Selected extract:
####################

# Crabs in the Aquarium



## Nature neil (Jan 15, 2009)

Hello one and all!
I am carrying out some research into keeping crab in the Aquarium for a post on my site, and i would like to know if anyone has kept any freshwater crabs? and if so how you got on with them?
Here are a few questions to get you started:

Did the shop offer a scientific name?
Did the shop offer any information / warnings?
Were the crabs kept in water only or could they leave the water?
Did you buy more than one?
Was it expensive?
Was it aggressive or disruptive in your aquarium?
Did you ever find out the real name for it?
Did it escape?
Did it become tame?
How long did you have it?
Was it on its own or with other fish etc in the tank?
Thanks very much for your help Neil


----------



## underdog5004 (Feb 26, 2009)

Nature neil said:


> Hello one and all!
> I am carrying out some research into keeping crab in the Aquarium for a post on my site, and i would like to know if anyone has kept any freshwater crabs? and if so how you got on with them?
> Here are a few questions to get you started:
> 
> ...



Here are the answers from the LFS I work at:
1. We know them as mini crabs, they look like little fiddler crabs
2. They need warm water, they eat dead/dying fish, unsure if they eat slow fish
3. They are kept in a water only tank, but they crawl up on top of the powerhead from time to time. We have sealed the top of the tank to prevent escapes.

####################

Problems to work on:
1. Decide whether each statement agrees with the aquarium crab thread, answering yes or no and quoting the deciding words: (a) Neil is gathering information for a post on his site. (b) The shop where underdog5004 works says the crabs need cold water. (c) That shop sealed the top of the crab tank.
2. Write a continuation of the aquarium crab thread, starting right after its last line.

Provided material:
####################

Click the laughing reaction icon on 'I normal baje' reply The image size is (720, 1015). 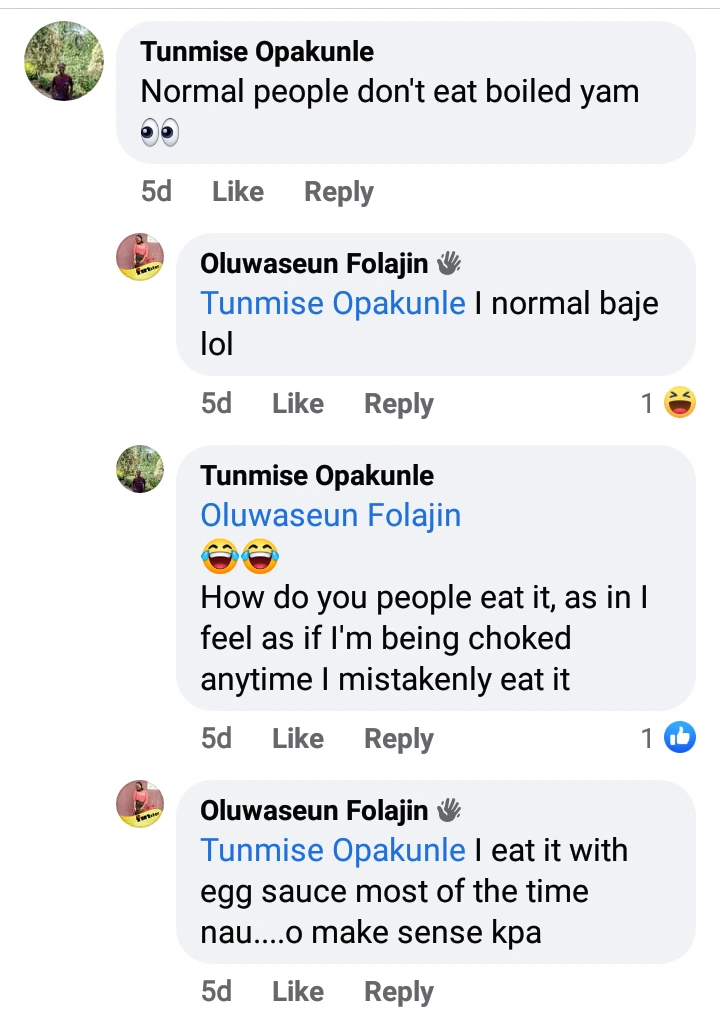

####################

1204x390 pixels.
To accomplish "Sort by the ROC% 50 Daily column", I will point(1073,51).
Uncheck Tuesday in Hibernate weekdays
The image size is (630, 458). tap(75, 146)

####################

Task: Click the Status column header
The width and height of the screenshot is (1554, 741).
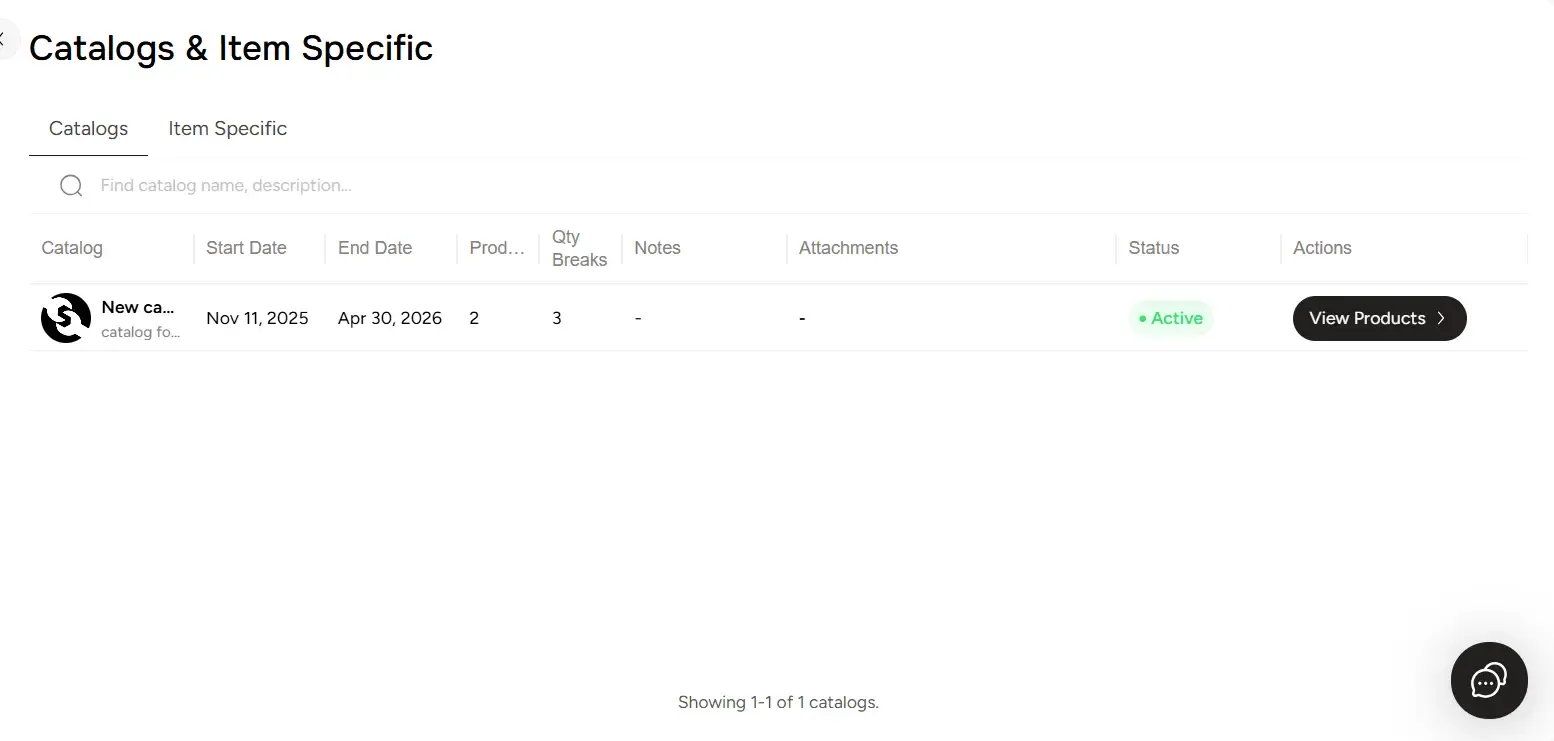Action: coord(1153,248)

####################

Responses per task:
1. (a) Yes: "for a post on my site". (b) No: "They need warm water". (c) Yes: "We have sealed the top of the tank to prevent escapes."

2.
4. We have about 10 in a 20G tank, with about 400 feeder guppies, they eat all the dead guppies, keep the tank clean.
5. They're about $2.99 here, unsure about other shops.
6. Not very aggressive towards the guppies, but guppies are pretty fast, so it's hard to say.
7. Haven't done any research on them, since I don't find them very interesting. 
8. As mentioned above, they are little escape artists.
9. Tame? Kind of like trying to tame a car or other mechanical device.
10. They die off after a few weeks (after doing some reading, I realise that I'm not keeping them correctly), but I'm sure with proper care, you can get many times that.
11. I've got about 10 crabs in a 20G tank with ~400 feeder guppies.

No problem, just glad I could help.

Tropical Crabs for Freshwater Aquariums: Mini Crab
Fiddler crab - Wikipedia, the free encyclopedia

^^ Good links to read for care and more info.


----------



## Nature neil (Jan 15, 2009)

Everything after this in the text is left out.